* Extract to read:
§ §

Tailors invariably cross the line between reverence and awe when perusing its swatch books, and devoted sartorialists
lucky enough to be invited to the company’s soft-lit archive room at its HQ in Pratrivero, near Biella – in which
designers and textile lovers pore over 2,000 leather-bound volumes of fabrics from all over the world, dating back
to 1860, in the narrow corridors between vast bookshelves – tend to fall into the kind of hushed reverence with
which an art historian explores The Sistine Chapel.
The theme of the company’s AW 2021/2022 collection is “Back to 21”, a reference to the
microns, or diameter of the wool fibre, that provided the raw material for cloths created with colder temperatures
in mind. There’s a highly innovative stroke of trend-bucking at play here: the fashion world has become somewhat
fixated with microns, based on the notion that a higher “super” number automatically means softer to the touch and
generally more luxuriant.
The fabrics introduced here militate against this rather reductive approach, being thicker and fuller, not to mention
more stretchy and more likely to be afforded an idiom popular amongst tailors, “makes up well” (and if a tailor uses
that expression about a fabric you’ve chosen, you can definitely raise your expectations about how the suit’s drape
and silhouette will turn out).

§ §

* Dataset rows:
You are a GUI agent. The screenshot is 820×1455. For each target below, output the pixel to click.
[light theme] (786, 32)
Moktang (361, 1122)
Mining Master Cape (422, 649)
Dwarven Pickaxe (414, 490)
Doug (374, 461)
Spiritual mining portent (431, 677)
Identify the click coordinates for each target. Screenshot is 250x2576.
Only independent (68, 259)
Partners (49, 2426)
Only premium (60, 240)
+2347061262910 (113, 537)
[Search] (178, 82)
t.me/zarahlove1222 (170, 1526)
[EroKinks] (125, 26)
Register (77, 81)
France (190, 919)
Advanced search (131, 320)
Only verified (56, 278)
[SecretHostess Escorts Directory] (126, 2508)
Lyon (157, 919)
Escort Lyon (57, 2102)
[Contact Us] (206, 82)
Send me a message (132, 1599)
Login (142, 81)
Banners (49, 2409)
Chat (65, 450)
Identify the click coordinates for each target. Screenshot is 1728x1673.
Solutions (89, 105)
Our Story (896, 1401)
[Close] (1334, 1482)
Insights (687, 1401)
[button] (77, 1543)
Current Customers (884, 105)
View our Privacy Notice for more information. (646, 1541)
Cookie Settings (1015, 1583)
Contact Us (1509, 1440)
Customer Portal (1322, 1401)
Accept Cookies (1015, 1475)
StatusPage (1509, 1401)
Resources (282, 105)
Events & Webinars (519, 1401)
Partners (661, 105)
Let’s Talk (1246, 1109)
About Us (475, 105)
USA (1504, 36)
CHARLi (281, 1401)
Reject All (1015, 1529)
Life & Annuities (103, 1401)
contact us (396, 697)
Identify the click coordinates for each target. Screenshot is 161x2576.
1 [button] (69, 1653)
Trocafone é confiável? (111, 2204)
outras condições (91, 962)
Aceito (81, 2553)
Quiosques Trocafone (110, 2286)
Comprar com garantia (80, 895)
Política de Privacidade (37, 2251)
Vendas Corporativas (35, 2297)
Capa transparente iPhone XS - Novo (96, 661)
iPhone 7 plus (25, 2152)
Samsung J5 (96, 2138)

§ §

* Requirements:
[1] From the fabric text, return the part that opens with the words containing "The theme of" and closes with "generally more luxuriant.".
[2] According to the fabric text, what is the theme of the company's AW 2021/2022 collection?
[3] List every quality that the fabric text attributes to the fabrics introduced in the collection.

* Answers to the exercise:
[1]
The theme of the company’s AW 2021/2022 collection is “Back to 21”, a reference to the
microns, or diameter of the wool fibre, that provided the raw material for cloths created with colder temperatures
in mind. There’s a highly innovative stroke of trend-bucking at play here: the fashion world has become somewhat
fixated with microns, based on the notion that a higher “super” number automatically means softer to the touch and
generally more luxuriant.

[2] "Back to 21"

[3]
- Thicker
- Fuller
- More stretchy
- More likely to be described by tailors as "makes up well"